Écrit par : Katell | 15/05/2011
"on peut indéfiniment chercher des sens cachés, des métaphores et autres rapprochements audacieux et, au final, faire dire ce que l'on veut au texte - c'est un abandon"
Bien sûr Remi, on peut faire dire ce que l'on veut mais, c'est aussi ce que je ressens et je ne pense pas être totalement dans le faux. Par ailleurs, un texte littéraire est riche et mérite l'analyse ! (A ce moment finies les analyses de Baudelaire, Rimbaud & consorts, on serait triste !!!)
Les voiles, je les vois aussi comme des anges, comme ce véhicules indéterminé vers... l'infini. Mais aussi comme le voile qui se lèvera, qui se déchirera le jour où.... C'est pour cela, en partie, que je parlais du déVOILEment.
Et puis, je pensais aussi quand je parlais de “nouvelle donne” au fait que quand on interview Thiéfaine, on lui reparle toujours des mêmes choses & des souffrances de son enfance. Or, je pense qu’il aimerait bien repartir sur une “copie” vierge.Mais est-ce possible quand tout le monde repose les mêmes questions ?
AU fait, dévoilement de mon interview prévue très peu en amont de Bercy donc, patience jusque là.... ;)
PS: Je suis ravie d'échanger comme ça, c'est la première fois que je me livre à l'exercice de cette manière et c'est hyper stimulant. Merci tout plein poru cet espace de liberté !
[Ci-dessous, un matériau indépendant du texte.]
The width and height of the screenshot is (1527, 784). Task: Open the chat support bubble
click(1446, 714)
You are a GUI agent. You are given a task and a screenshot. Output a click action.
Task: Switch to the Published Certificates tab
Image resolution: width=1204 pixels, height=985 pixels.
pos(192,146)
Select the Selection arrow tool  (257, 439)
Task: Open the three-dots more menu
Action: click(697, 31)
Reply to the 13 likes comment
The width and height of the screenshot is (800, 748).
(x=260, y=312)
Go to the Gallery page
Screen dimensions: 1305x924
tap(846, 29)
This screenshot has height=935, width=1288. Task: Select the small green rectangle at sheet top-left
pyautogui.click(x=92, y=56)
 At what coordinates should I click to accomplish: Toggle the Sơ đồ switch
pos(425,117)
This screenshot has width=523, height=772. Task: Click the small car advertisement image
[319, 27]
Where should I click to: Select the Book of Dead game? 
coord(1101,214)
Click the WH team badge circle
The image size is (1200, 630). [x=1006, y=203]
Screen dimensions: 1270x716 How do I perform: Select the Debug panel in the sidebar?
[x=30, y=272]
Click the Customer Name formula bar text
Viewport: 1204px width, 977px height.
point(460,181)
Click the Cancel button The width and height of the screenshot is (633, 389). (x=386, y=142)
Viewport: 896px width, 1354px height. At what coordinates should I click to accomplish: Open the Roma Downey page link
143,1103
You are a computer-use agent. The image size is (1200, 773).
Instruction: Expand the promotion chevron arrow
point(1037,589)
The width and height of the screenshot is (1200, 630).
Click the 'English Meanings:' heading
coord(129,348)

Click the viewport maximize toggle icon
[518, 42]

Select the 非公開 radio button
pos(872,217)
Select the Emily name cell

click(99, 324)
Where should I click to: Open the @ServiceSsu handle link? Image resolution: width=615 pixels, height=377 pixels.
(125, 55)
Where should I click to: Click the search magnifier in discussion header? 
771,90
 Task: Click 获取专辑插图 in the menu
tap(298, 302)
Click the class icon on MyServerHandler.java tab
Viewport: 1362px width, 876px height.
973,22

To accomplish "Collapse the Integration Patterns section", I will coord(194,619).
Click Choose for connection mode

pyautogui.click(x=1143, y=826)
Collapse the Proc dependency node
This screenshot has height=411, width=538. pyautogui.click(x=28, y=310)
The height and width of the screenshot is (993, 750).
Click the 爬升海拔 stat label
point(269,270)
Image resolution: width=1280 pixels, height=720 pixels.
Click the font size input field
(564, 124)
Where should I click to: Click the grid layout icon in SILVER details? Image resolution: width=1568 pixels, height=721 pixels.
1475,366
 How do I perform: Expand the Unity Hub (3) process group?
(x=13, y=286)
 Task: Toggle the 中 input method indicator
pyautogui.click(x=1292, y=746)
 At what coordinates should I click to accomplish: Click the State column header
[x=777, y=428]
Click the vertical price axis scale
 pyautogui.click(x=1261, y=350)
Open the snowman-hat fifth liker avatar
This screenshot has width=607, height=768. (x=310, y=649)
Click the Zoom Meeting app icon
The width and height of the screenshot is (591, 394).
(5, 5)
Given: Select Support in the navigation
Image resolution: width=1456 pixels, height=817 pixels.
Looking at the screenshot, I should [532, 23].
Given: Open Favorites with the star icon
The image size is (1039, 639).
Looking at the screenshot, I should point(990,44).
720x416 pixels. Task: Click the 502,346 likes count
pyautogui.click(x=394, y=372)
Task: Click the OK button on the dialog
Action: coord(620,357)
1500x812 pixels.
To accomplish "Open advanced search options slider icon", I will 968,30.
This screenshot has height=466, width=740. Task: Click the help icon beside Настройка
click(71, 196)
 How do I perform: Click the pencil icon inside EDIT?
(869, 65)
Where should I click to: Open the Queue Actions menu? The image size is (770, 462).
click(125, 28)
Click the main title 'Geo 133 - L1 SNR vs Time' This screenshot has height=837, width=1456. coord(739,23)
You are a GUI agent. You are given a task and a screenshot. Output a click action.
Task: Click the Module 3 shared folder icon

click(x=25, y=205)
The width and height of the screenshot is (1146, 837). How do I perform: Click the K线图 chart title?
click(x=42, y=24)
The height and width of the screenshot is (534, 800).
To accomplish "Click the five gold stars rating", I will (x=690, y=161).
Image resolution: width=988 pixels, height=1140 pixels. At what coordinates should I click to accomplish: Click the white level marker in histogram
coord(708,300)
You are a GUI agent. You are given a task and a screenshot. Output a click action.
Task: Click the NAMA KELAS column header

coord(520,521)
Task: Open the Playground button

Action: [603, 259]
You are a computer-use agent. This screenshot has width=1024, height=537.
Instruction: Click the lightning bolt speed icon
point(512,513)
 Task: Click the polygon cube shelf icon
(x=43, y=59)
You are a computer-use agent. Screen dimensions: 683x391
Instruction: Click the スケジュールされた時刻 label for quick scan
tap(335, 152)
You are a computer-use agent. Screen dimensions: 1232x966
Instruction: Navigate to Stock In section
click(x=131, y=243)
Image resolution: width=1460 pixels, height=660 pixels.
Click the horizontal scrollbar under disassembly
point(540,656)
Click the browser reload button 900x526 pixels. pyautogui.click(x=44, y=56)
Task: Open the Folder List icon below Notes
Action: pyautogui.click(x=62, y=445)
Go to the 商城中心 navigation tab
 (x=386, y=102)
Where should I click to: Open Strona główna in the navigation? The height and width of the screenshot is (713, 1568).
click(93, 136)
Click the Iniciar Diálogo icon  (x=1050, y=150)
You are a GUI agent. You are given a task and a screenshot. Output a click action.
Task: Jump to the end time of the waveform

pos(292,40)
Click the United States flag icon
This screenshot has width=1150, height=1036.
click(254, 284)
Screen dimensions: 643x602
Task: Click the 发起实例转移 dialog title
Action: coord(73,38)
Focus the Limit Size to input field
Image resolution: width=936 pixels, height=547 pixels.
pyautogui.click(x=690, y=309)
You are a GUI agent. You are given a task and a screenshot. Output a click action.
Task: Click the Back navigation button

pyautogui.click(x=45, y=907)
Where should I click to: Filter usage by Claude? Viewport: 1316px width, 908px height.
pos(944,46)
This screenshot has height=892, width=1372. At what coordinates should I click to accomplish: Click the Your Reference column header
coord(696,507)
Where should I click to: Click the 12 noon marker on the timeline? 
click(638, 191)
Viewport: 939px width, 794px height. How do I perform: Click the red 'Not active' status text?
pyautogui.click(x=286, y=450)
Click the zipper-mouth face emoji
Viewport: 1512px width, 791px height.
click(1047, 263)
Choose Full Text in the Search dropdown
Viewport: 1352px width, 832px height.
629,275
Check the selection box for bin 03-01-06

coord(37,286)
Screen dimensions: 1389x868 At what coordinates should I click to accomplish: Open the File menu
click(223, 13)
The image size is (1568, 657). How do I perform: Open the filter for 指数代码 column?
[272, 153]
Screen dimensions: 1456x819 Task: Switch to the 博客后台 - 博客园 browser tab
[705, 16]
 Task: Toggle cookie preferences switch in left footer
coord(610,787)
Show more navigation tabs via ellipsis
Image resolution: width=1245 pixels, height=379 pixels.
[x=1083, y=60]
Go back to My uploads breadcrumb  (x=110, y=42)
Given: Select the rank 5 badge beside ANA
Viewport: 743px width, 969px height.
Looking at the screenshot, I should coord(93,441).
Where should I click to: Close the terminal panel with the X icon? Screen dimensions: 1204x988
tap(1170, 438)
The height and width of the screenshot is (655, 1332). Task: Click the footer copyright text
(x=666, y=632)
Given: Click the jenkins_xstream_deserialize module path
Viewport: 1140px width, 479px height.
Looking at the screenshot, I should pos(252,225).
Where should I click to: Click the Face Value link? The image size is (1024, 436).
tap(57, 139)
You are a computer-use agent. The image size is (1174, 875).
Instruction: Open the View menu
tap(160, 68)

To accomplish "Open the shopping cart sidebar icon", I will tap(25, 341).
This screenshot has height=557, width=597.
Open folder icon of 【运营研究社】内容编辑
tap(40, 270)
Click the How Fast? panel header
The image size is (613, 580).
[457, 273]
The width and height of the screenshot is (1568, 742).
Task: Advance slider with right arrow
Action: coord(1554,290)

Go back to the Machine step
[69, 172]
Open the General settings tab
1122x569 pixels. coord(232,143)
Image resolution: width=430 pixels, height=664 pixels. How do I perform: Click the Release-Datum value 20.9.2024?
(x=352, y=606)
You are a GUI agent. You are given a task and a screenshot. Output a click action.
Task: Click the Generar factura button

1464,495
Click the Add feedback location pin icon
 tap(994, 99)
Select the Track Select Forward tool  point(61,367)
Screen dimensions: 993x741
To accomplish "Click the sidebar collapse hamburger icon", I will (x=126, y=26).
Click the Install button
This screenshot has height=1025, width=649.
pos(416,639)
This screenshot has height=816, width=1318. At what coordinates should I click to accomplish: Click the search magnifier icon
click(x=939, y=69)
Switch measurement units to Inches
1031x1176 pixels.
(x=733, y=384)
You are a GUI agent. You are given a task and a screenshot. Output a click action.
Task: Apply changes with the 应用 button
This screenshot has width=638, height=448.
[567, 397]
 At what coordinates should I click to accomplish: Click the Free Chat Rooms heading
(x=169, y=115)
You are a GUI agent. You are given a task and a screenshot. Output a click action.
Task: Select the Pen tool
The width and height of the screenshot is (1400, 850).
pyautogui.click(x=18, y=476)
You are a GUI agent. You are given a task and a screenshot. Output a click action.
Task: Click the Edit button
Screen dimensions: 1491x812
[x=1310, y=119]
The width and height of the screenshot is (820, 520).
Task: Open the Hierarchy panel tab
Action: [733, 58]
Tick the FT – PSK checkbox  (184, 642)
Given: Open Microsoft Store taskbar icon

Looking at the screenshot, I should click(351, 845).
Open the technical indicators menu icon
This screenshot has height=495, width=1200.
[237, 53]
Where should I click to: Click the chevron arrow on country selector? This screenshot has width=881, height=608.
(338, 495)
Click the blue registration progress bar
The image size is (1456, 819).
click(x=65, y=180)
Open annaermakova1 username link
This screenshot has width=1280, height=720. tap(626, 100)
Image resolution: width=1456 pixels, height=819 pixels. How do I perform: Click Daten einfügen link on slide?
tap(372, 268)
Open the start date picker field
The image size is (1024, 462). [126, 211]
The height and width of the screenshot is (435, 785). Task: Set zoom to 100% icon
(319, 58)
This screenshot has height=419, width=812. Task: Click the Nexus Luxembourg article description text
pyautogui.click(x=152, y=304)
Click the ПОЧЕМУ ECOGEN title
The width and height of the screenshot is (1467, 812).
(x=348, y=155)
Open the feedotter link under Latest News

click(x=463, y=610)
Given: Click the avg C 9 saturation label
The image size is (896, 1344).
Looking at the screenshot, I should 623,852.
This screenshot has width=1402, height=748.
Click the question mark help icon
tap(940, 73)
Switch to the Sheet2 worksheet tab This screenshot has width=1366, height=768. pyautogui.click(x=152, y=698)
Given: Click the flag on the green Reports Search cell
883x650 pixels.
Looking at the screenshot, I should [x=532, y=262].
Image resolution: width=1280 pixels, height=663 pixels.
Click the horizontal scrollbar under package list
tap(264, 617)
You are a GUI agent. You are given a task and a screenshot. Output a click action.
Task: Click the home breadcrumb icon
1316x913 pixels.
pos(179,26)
Écrit par : Florence Marek | 15/05/2011
, hum ...
Écrit par : Le Doc. | 15/05/2011
, ils ont mis les voiles ?... Bises à toi Cath ;-)
Écrit par : Le Doc. | 20/05/2011
Merci pour cette belle analyse. Nous avons eu ce morceau hier soir à Bercy, et c'était ABSOLUMENT magique, planant, envoûtant, on avait effectivement l'impression de voguer sur des flots.